I skip a few lines to make this shorter. Murdel adds:

“Apart from this, every soldier on leave returning from Germany had the right to bring back with him a certain number of marks (50). The same was the case for any German soldier who was stationed for the first time in France. We exchanged the marks into French francs. I value the total of the sum that we paid out each month in this way at 5,000 million francs.”

One may thus estimate at about 250,000 million francs, at least, the individual expense incurred in France by the Germans, of which amount the greater part was used for the purchase of products and objects sent to Germany, to the detriment of the French population.

To show the size of these costs, I would add that the amount of 5,000 million francs a month, in other words 60,000 million francs a year, is greater than the budget receipts of the French State in 1938, for these were only 54,000 million francs.

After having viewed the individual purchases, I shall enter upon a fourth chapter devoted to the organization of the black market by the Germans in the occupied territories. The population of the occupied countries had been subjected to a severe rationing of products of all kinds. They had been left only obviously insufficient quantities for their own vital needs.

These regulations made available a large quantity of the stock production which the Germans seized by means of operations that were, to all appearances, regular: requisitions, purchases by official services, individual purchases, or those in exchange for vouchers of German priority. We have just seen that these purchases represented for France, alone, an average of 5,000 million francs per month.

But such regulations produced, as a corollary, a depletion of merchandise and the concealment of products with the aim of keeping them from the Germans. This state of affairs gave birth, in the occupied countries, to what was called the black market, that is to say, clandestine purchases made in violation of regulations on rationing.

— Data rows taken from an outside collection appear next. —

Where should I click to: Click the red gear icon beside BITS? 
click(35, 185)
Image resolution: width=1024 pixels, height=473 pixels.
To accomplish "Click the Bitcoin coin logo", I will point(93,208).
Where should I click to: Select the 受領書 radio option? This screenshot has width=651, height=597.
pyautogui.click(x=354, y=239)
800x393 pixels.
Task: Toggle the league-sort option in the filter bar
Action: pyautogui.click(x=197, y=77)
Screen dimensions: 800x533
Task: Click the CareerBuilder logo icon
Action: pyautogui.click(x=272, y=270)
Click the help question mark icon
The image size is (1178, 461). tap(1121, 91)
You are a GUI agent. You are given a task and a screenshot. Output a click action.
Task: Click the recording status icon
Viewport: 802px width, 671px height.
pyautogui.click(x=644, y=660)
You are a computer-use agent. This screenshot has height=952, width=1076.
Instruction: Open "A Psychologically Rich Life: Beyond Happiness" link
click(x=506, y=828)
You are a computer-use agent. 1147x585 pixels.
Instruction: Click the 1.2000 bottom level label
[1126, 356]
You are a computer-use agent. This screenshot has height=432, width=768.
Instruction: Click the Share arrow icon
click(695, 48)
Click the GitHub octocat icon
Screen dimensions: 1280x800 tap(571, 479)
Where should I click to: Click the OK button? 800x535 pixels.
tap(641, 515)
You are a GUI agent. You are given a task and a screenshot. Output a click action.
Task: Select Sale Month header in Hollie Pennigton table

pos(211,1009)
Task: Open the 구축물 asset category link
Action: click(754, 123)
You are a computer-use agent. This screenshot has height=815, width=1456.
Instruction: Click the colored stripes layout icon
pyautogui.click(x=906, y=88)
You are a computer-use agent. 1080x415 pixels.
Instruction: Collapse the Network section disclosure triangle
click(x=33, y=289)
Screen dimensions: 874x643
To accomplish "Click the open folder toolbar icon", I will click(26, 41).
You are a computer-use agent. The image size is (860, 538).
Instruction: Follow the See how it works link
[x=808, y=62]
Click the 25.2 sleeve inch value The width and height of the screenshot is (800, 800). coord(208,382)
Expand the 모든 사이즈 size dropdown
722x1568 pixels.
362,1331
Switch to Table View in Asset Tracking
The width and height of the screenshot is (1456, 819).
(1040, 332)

The Germans themselves were not slow in proceeding, to an ever greater extent, to purchase on the black market, mostly through agents and sub-agents, recruited among the most doubtful elements of the population, whose work was to find out where these products could be found.

These agents, compromised by violations of the legislation on rationing which they had committed, enjoyed absolute immunity; but they were constantly under the threat of denunciation on the part of their German employers in case they should slow up or stop their activity. Often these agents also fulfilled functions for the Gestapo and were paid by commissions, which they obtained in black market transactions.

The different German organizations in the occupied countries fell into the habit of making clandestine purchases that became increasingly important in volume. Indeed, they began to compete among themselves for this merchandise, the chief result of which was to increase the prices, thus threatening to bring about inflation. The Germans, while they continued to profit by the clandestine purchases, were anxious that the money which they used should maintain as high a value as possible.